From script-based development to function-based development and onwards to Package Based development: part 2

At the NHS R Conference, I suggested to people that they should embrace the idea of package-based development rather than script-based work.

In the first part of this tutorial, in the fictional NHS-R Community greeting room, our humble analyst was tasked with greeting people. Rather than writing a script and needing to repeat themselves all the time with different variations of greetings and senders, they wrote a rather nifty little function to do this:

greet_person <- function(greeting = “Hello World”, sender = “the NHS-R Community!”) {

  if (!is.character(greeting) {
    stop(“greeting must be a string”)
  }
  if (!is.character(sender) {
    stop(“sender must be a string”)
  }
  if (length(sender) > 1) {
    warning(“greet_person isn’t very good at handling more than one sender. It is better to use just one sender at a time.”)
  }
  message(greeting, “ from “, sender)
}

As we know, R is awesome and many people took up R on the background of some excellent publicity and training work by the NHS-R community. Our poor greeting team got overwhelmed by work: it is decided that the team of greeters needs to expand. There will now be a team of three greeters. Every other bit of work output from our NHS-R community team will involve greeting someone before we present our other awesome analysis to them.

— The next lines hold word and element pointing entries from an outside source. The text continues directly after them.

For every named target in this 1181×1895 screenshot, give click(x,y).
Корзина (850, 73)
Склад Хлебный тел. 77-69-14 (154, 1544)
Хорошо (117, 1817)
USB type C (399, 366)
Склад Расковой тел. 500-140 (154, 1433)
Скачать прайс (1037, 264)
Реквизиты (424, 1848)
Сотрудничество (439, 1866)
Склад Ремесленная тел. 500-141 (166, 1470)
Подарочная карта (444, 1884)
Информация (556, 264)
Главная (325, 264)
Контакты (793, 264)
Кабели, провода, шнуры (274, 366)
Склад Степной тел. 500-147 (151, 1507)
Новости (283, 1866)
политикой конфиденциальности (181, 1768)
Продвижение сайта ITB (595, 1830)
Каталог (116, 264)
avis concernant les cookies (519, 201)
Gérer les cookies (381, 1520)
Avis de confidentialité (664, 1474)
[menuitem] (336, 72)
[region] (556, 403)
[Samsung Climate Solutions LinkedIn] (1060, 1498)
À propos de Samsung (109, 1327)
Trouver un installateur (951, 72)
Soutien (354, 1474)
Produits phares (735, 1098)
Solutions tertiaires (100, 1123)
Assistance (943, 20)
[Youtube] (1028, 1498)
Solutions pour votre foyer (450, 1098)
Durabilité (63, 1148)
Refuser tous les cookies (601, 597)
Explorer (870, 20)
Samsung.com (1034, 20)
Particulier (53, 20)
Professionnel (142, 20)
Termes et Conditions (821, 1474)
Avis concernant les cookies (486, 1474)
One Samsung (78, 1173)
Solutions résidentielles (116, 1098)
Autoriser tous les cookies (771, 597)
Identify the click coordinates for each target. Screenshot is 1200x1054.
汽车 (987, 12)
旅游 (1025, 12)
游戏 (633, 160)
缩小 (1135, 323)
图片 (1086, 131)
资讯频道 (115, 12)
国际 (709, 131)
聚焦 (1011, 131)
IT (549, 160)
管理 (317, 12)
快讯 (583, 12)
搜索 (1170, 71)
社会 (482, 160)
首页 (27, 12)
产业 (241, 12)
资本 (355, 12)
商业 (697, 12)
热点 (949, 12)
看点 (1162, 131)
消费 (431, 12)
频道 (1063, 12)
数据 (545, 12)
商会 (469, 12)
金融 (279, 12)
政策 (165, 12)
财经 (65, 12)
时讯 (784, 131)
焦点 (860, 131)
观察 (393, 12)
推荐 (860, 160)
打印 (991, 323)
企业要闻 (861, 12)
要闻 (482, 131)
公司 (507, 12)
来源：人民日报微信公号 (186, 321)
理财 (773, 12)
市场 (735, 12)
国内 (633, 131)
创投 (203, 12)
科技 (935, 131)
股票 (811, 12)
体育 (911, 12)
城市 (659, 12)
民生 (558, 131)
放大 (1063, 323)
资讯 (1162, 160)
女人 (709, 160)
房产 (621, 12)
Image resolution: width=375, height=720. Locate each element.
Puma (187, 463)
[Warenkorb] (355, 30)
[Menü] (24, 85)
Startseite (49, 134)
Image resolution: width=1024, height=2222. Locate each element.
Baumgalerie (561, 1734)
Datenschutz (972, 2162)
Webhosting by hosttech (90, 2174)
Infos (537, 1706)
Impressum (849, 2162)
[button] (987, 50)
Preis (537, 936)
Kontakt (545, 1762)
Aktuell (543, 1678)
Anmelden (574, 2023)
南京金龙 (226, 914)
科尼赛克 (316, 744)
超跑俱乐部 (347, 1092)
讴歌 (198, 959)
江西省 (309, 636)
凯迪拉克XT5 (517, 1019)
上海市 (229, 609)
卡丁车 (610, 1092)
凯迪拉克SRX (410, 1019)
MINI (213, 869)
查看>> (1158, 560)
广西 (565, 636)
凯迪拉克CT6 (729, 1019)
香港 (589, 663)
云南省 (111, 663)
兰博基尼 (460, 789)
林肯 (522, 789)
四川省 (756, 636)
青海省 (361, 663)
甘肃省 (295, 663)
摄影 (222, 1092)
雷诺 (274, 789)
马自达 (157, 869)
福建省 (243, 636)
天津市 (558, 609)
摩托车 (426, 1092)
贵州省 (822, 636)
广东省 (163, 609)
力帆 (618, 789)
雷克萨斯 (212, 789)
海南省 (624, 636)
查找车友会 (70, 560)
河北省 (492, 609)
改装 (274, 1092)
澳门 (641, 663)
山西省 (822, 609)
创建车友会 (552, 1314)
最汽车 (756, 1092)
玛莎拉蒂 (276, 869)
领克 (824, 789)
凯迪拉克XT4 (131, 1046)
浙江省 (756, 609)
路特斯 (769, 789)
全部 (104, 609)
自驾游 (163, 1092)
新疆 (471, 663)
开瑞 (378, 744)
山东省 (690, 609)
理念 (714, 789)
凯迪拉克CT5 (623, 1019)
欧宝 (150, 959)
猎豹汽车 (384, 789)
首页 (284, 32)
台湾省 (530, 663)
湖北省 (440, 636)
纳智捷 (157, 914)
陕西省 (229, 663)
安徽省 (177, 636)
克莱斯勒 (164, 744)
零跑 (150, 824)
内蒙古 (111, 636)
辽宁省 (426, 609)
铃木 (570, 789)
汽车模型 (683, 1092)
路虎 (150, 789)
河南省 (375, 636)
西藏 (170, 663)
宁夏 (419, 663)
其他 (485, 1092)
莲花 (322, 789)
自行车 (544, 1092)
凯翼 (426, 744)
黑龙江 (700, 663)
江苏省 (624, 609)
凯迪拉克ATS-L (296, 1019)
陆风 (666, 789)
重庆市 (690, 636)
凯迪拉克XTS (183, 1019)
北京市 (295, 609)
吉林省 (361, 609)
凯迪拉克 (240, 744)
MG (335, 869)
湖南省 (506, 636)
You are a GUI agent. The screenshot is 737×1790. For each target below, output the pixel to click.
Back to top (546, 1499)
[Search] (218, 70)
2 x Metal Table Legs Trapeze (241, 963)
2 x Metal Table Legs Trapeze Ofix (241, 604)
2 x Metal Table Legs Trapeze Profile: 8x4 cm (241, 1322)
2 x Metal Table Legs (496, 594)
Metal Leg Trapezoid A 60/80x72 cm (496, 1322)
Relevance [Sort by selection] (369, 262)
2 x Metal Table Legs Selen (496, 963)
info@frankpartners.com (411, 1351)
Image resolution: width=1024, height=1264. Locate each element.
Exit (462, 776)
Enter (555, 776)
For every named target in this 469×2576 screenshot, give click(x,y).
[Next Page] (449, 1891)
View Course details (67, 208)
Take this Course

This is going to be a nightmare! How can we scale our work to cope with multiple users, and multiple other pieces of work using our greeting function.

If we rely upon the scripts, we have to trust that others will use the scripts appropriately and not edit or alter them (accidentally or on purpose). Furthermore, if someone wants to greet someone at the beginning of their piece of analysis, they’ll either have to copy the code and paste it somewhere, or link to our script containing the function – which in turn means they need to keep a common pathname for everything and hope no-one breaks the function. Nightmare!

Fortunately, someone attended the last NHS-R conference and remembered that package-based development is a really handy way of managing to scale your R code in a sustainable way. So after a team meeting with copious caffeine, it is decided that greet_person needs to go into a new package, cunningly named NHSRGreetings. And here’s how we’re going to do it.

In R Studio, go to File and then to New Project. Click on New Directory, and then click on R Package. I am using RStudio 1.2 Preview for this tutorial which is downloadable from the R website. I would recommend doing this as some of the package management has been greatly simplified and some frustrating steps removed.

 

 

 

 

 

 

 

 

 

 

Click on ‘Open in new session’ (so we can see the original code), and set the Package name as NHSRGreetings. We could just pull our old source files into the package – but for this tutorial I’m going to do things the longer way so you also know how to create new functions within an existing package.

Set the project directory to somewhere memorable.

For now don’t worry about the git or packrat options – those are tutorials within themselves!

You are greeted with a package more or less configured up for you. A single source file, ‘hello.R’ is set up for you within an ‘R’ directory within the package. It’s not as cool as our function of course, but it’s not bad! It comes with some very helpful commented text:

# Hello, world!
#
# This is an example function named 'hello'
# which prints 'Hello, world!'.
#
# You can learn more about package authoring with RStudio at:
#
#   http://r-pkgs.had.co.nz/
#
# Some useful keyboard shortcuts for package authoring:
#
#   Install Package:           'Cmd + Shift + B'
#   Check Package:             'Cmd + Shift + E'
#   Test Package:              'Cmd + Shift + T'

So let’s check if the comments are right – hit Cmd + Shift + B on a Mac (on Windows and Linux you should see slightly different shortcuts). You can also access these options from the Build menu in the top right pane.

You will see the package build. R will then be restarted, and you’ll see it immediately performs the command library(NHSRGreetings) performed, which loads our newly built package.

If you type hello() at the command line, it will do as you may expect it to do!

hello()
[1] "Hello, world!"
>

So – time to customise our blank canvas and introduce our much more refined greeter.

In the root of our project you will see a file called DESCRIPTION. This contains all the information we need to customise our R project. Let’s customise the Title, Author, Maintainer and Descriptions for the package.

We can now create a new R file, and save it in the R subdirectory as greet_person.R. Copy over our greet_person function. We should be able to run install and our new function will be built in as part of the package.

We can now get individual team members to open the package, run the build once on their machine, and the package will be installed onto their machine. When they want to use any of the functions, they simply use the command library(NHSRGreetings) and the package will be ready to go with all the functions available to them. When you change the package, the authors will have to rebuild the package just the once to get access to the new features.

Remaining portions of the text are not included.